Sarah Townsend: I don't think anybody would go, "Oh my God, somebody wanted to charge x for a logo. Oh, who do they think they are?" I think there's as much of a stigma around undercharging as that is overcharging because with the overcharging you have the little self doubt. People are going to think I'm not worth that much and who does she think she is to charge that much? But I think you've got to get over that nagging voice in your head. And you've got to develop the confidence to feel comfortable enough with what you want to charge, what sits right with you. And I also think it can be helpful to role play conversations with money, with a trusted friend or your partner. I used to do it with my kids. I've got grown up kids. And sometimes I'd say to my daughter, "Oh, I want to ask this much for this job. It feels about right. And can I just have a practice conversation with you?"

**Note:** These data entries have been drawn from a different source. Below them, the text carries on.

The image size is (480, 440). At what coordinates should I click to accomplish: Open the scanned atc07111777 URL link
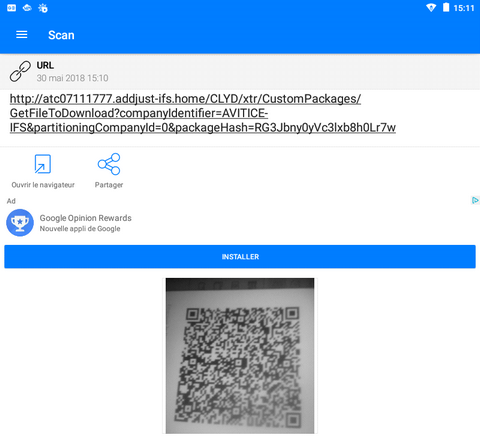203,113
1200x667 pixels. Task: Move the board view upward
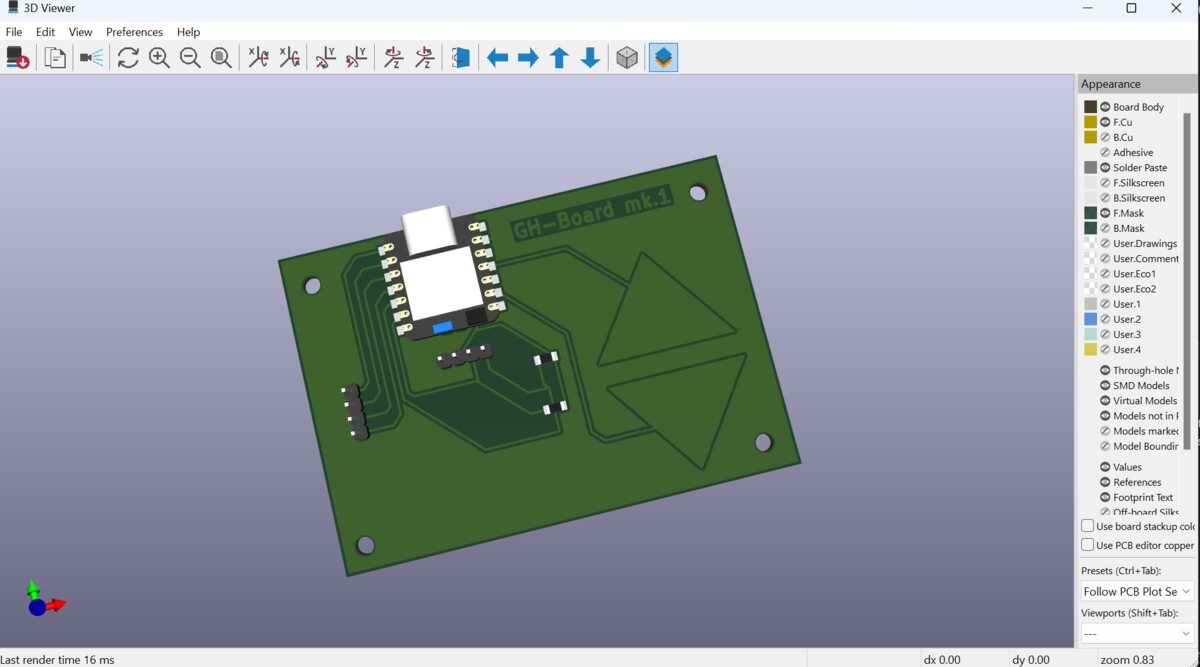click(558, 57)
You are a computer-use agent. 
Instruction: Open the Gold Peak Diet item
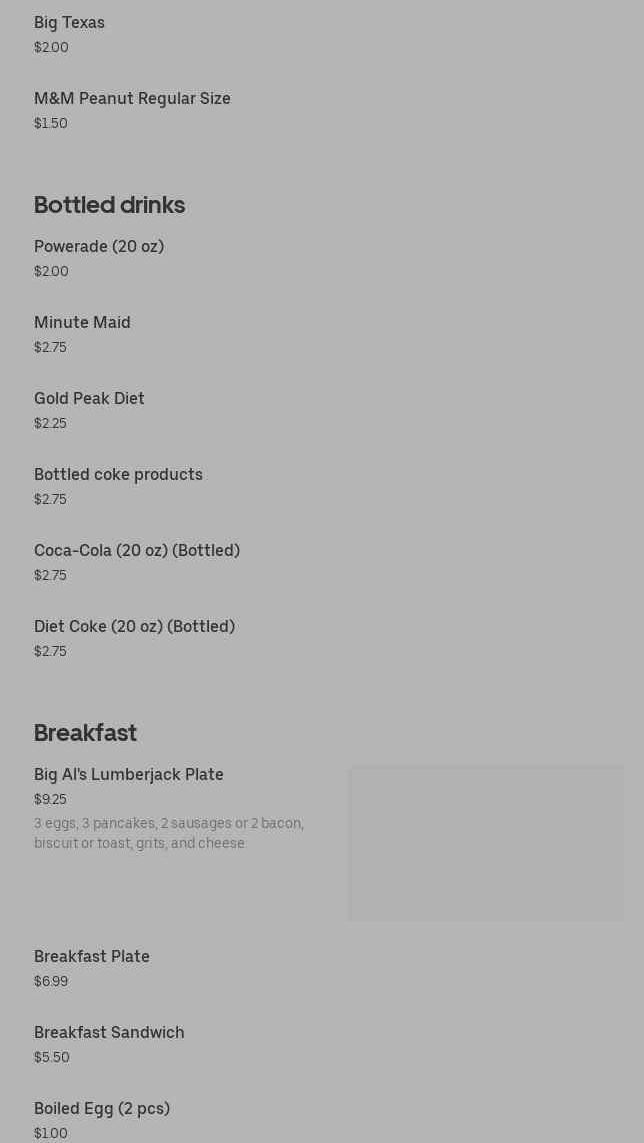coord(89,399)
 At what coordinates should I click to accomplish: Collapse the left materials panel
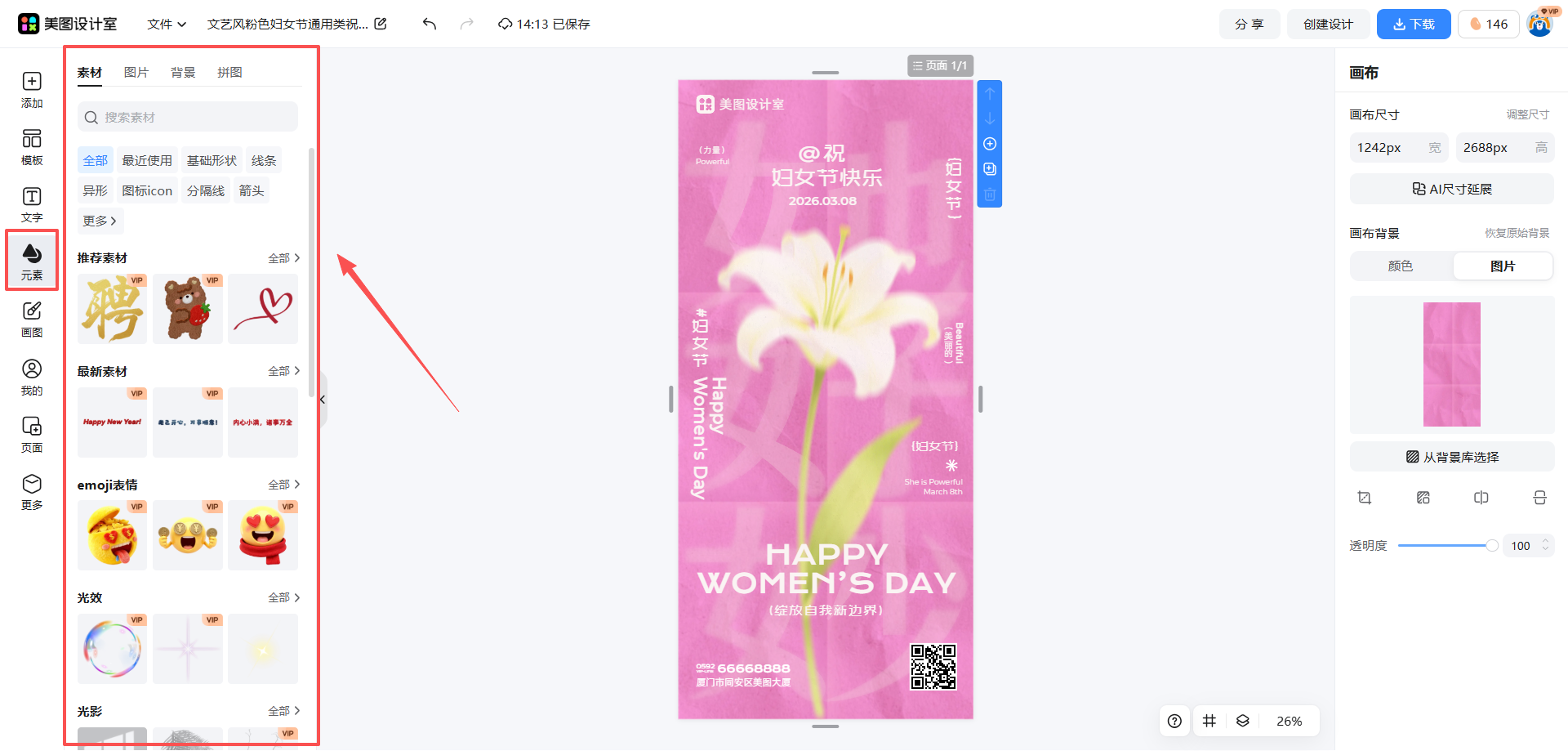tap(323, 400)
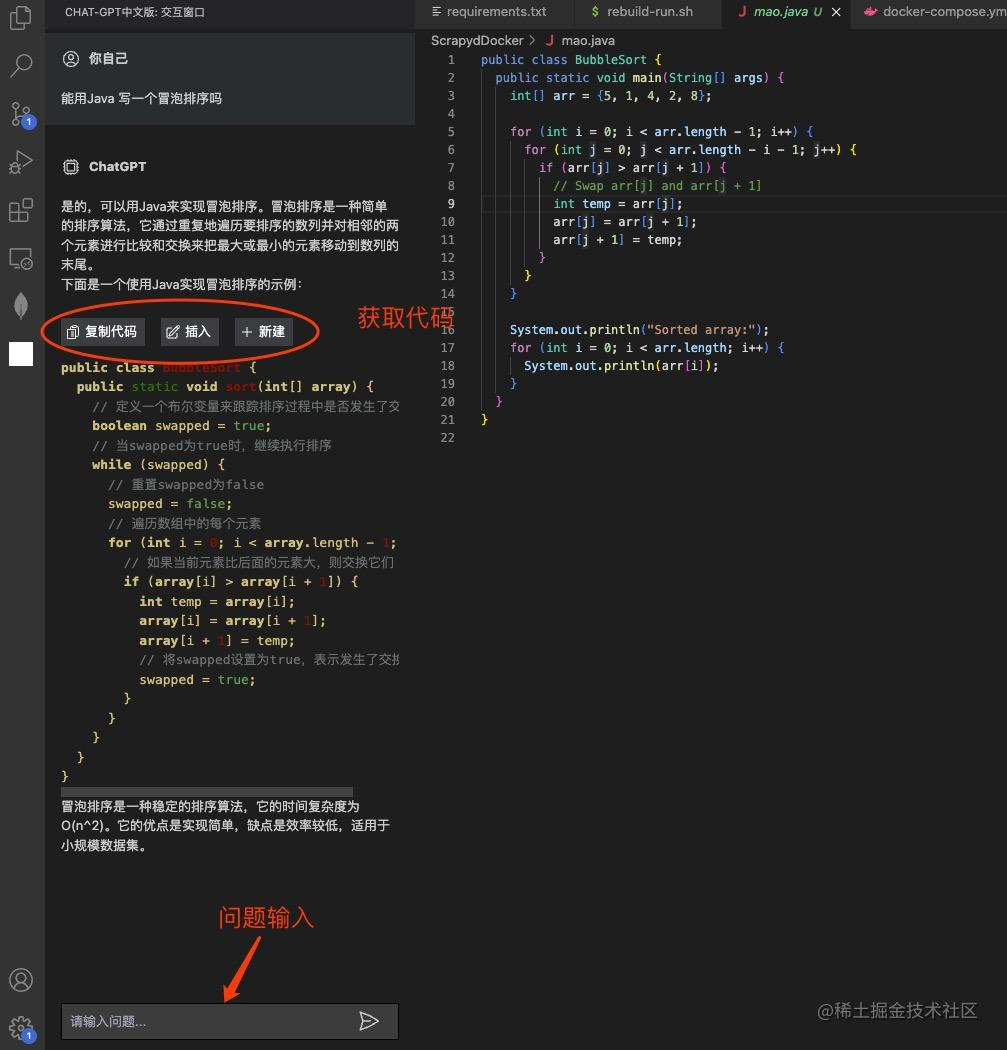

Steve Folland: Well, my experience of kids even half their age is that they are excellent negotiators.

Sarah Townsend: Yeah, and if you brought your kids up to be excellent negotiators, go you because I certainly have with mine.

Steve Folland: Yeah, I do sometimes think, "Oh my God, this is such hard work." And I think, "One day this is going to be such a brilliant skill for somebody else to be at the end of. I just wish it wasn't me." When it comes to marketing yourself these days... If I look at your website at some point, I notice that you have sign up to my newsletter, get simple tips for blah, blah, blah. Who is your audience for those things? Do you find that you're helping other writers with that sort of thing? Or are you helping people at the businesses who might be hiring you? How has that evolved?

Sarah Townsend: Yeah. Well, I would say my ideal audience is potential clients, but the audience in reality is quite often the freelancers and other writers. And I'm completely happy with that. I think ultimately as long as, for me, it's now about giving value back because I've had a successful freelance career for at least some of the 21 years that I've been freelance. And self employment has been good to me. It's been challenging and there have been big highs and lows, but I feel like I've got to a stage where I'm at a point where I need to perhaps reassess my own offering and perhaps do more mentorship and consulting, I guess, than just the words.

Sarah Townsend: So I think I have definitely had clients who have subscribed to my newsletter who have watched or read my posts for 18 months and then they've gone, "Oh, maybe you could write our website for us. We're doing a rebrand." Or, "Can you take a look at our marketing strategy?" So it works. I'm not at all bothered. In fact, I welcome other freelancers and other copywriters subscribing if it adds value and it helps them then yeah.

Steve Folland: Because, of course, you've also written this book, as you mentioned, so Survival Skills for Freelancers. So that's obviously not aimed at your clients.

Sarah Townsend: No, although some of my clients are self employed.

Steve Folland: Oh, okay. Fair enough, so how did that come about?

Sarah Townsend: Well, originally when my business turned 18, so I guess three years ago now, I put out in my newsletter funnily enough, what did everybody think that I should do to celebrate? And a few people said, "Oh, would you share the things that you've learned, the most important lessons that you've learned from 18 years of working for yourself?" And I thought, "Well, that's a great idea. I'll write a blog post." So I started it and I sat with it for freaking months and I could not nail those posts. I just kept coming back to it and going, "No, no, I can't do it." And I think I was just frozen in perfectionist angst because I was like, "How in the hell do you cram 18 years worth of text into a blog post? You just can't do it!" So finally, when I got to 20 years of my business, I don't know what happened, but I just got over myself and just decided it didn't need to be perfect.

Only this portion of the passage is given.